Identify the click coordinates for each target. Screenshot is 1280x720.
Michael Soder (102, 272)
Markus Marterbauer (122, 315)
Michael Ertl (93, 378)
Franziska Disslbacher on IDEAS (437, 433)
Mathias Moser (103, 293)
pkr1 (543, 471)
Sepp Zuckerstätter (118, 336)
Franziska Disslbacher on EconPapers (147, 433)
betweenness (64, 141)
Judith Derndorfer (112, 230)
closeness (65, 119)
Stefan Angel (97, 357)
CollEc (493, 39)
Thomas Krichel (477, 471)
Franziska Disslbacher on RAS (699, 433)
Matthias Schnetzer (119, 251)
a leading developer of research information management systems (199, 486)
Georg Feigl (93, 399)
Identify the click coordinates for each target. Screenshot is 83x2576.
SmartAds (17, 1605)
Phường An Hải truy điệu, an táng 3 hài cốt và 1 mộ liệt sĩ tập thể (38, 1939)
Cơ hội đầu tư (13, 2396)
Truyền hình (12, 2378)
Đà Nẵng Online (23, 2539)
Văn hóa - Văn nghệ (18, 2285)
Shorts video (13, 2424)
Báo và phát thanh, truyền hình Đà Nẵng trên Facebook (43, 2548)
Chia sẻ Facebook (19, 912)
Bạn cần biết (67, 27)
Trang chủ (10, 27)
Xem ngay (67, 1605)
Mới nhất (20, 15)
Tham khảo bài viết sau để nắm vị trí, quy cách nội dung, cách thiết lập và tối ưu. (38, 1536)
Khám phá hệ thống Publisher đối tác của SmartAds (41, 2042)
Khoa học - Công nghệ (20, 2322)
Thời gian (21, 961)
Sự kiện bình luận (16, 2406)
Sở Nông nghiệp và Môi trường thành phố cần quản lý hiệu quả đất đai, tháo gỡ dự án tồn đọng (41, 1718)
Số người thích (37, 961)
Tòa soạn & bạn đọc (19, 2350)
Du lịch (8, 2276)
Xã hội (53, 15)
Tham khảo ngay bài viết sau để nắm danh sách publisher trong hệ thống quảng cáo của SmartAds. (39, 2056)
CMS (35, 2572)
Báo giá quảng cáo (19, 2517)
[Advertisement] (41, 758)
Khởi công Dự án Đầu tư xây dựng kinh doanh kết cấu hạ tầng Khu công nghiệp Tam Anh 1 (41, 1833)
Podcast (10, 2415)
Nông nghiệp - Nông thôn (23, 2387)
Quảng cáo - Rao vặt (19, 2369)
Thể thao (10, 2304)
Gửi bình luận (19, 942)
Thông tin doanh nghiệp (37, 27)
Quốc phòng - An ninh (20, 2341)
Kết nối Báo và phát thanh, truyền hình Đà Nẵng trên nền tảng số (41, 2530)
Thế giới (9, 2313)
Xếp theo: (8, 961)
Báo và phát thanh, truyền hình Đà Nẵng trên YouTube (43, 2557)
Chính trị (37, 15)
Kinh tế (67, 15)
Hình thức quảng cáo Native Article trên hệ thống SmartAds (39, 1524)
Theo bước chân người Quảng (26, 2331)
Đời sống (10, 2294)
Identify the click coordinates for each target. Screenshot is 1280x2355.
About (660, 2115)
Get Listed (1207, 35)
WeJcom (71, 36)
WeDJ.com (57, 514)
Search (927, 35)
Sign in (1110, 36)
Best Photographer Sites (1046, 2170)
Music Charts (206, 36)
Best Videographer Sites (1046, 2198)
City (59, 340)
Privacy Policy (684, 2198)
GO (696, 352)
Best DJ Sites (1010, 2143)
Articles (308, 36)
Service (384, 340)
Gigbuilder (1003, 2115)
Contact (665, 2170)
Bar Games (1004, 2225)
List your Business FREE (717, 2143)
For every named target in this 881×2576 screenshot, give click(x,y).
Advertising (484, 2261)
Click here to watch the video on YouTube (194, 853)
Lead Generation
########################################
(ABOUT THIS EXERCISE)
Retype the entries above exactly, but only from the line containing "closeness (65, 119)" through the line containing "Music Charts (206, 36)", both included.

(EXERCISE OUTPUT)
closeness (65, 119)
Stefan Angel (97, 357)
CollEc (493, 39)
Thomas Krichel (477, 471)
Franziska Disslbacher on RAS (699, 433)
Matthias Schnetzer (119, 251)
a leading developer of research information management systems (199, 486)
Georg Feigl (93, 399)
Identify the click coordinates for each target. Screenshot is 83x2576.
SmartAds (17, 1605)
Phường An Hải truy điệu, an táng 3 hài cốt và 1 mộ liệt sĩ tập thể (38, 1939)
Cơ hội đầu tư (13, 2396)
Truyền hình (12, 2378)
Đà Nẵng Online (23, 2539)
Văn hóa - Văn nghệ (18, 2285)
Shorts video (13, 2424)
Báo và phát thanh, truyền hình Đà Nẵng trên Facebook (43, 2548)
Chia sẻ Facebook (19, 912)
Bạn cần biết (67, 27)
Trang chủ (10, 27)
Xem ngay (67, 1605)
Mới nhất (20, 15)
Tham khảo bài viết sau để nắm vị trí, quy cách nội dung, cách thiết lập và tối ưu. (38, 1536)
Khám phá hệ thống Publisher đối tác của SmartAds (41, 2042)
Khoa học - Công nghệ (20, 2322)
Thời gian (21, 961)
Sự kiện bình luận (16, 2406)
Sở Nông nghiệp và Môi trường thành phố cần quản lý hiệu quả đất đai, tháo gỡ dự án tồn đọng (41, 1718)
Số người thích (37, 961)
Tòa soạn & bạn đọc (19, 2350)
Du lịch (8, 2276)
Xã hội (53, 15)
Tham khảo ngay bài viết sau để nắm danh sách publisher trong hệ thống quảng cáo của SmartAds. (39, 2056)
CMS (35, 2572)
Báo giá quảng cáo (19, 2517)
[Advertisement] (41, 758)
Khởi công Dự án Đầu tư xây dựng kinh doanh kết cấu hạ tầng Khu công nghiệp Tam Anh 1 (41, 1833)
Podcast (10, 2415)
Nông nghiệp - Nông thôn (23, 2387)
Quảng cáo - Rao vặt (19, 2369)
Thể thao (10, 2304)
Gửi bình luận (19, 942)
Thông tin doanh nghiệp (37, 27)
Quốc phòng - An ninh (20, 2341)
Kết nối Báo và phát thanh, truyền hình Đà Nẵng trên nền tảng số (41, 2530)
Thế giới (9, 2313)
Xếp theo: (8, 961)
Báo và phát thanh, truyền hình Đà Nẵng trên YouTube (43, 2557)
Chính trị (37, 15)
Kinh tế (67, 15)
Hình thức quảng cáo Native Article trên hệ thống SmartAds (39, 1524)
Theo bước chân người Quảng (26, 2331)
Đời sống (10, 2294)
Identify the click coordinates for each target. Screenshot is 1280x2355.
About (660, 2115)
Get Listed (1207, 35)
WeJcom (71, 36)
WeDJ.com (57, 514)
Search (927, 35)
Sign in (1110, 36)
Best Photographer Sites (1046, 2170)
Music Charts (206, 36)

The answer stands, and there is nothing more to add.